Earnings yield is the inverse of the forward P/E ratio, or if you like the 'E/P' ratio. As an accountant and also a believer of evidence, I believe that accounting earnings is the least bad approximation of the flow of economic value (out of the set of earnings, dividends, buybacks, free cash flow), so the earnings yield is sort of the appropriate hurdle to compare against other projects.
The P/E of the S&P today is 16.6 so the earnings yield of the S&P 500 today is 6% pretax, which is 4.5-5% after tax if you're talking about taxable money at a 15-25% marginal income tax rate.
The safe withdrawal rate of 4%
That's just a rule of thumb in this context, although for me I think it will be pretty close to appropriate in the end.
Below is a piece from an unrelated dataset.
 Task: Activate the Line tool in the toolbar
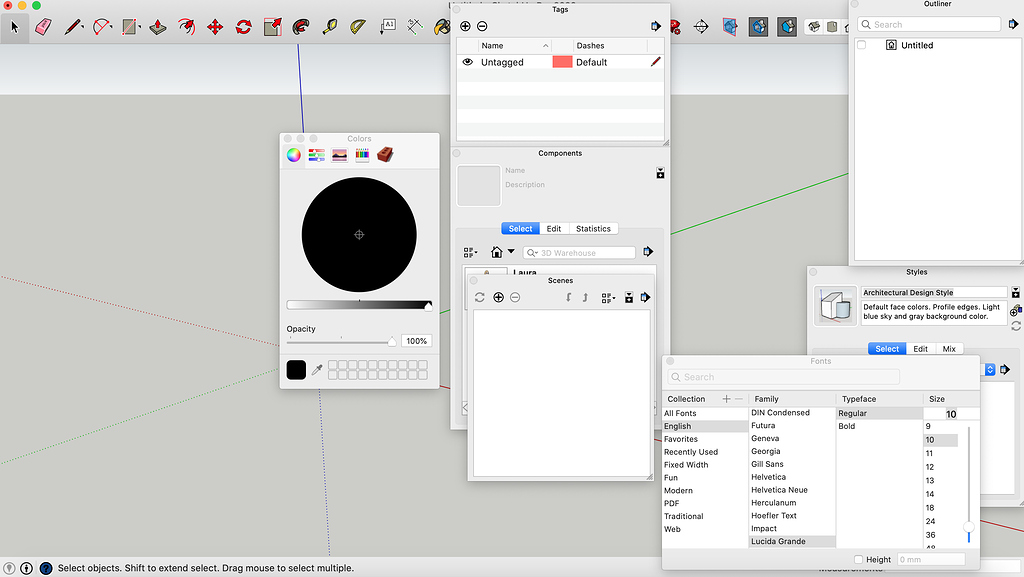(x=72, y=26)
To my thinking the 4% safe withdrawal rate is also kind of like a hurdle rate or opportunity cost.
It matters here because if I could add 24 dollars to my stache but increase my expenses by a dollar a year, it would be a net negative, but if I could add 26 dollars to my stache for a dollar cost per year it would be net
negative positive. A 2.5% mortgage rate, being lower than 4%, can help you because you can add $100k of VTSAX to the pile for $2500 more annual interest (ties up just $62,500 of your stache), while a 7.5% interest rate, being higher than 4%, can hurt you ($100k of VTSAX and foregone mortgage paydown requires $7500 more annual interest and ties up $187.5k of math under the 4% rule).
One other one I'd offer as an alternative is some consideration of your baseline savings rate.
Not sure what this has to do with anything? Can you expand what you mean here?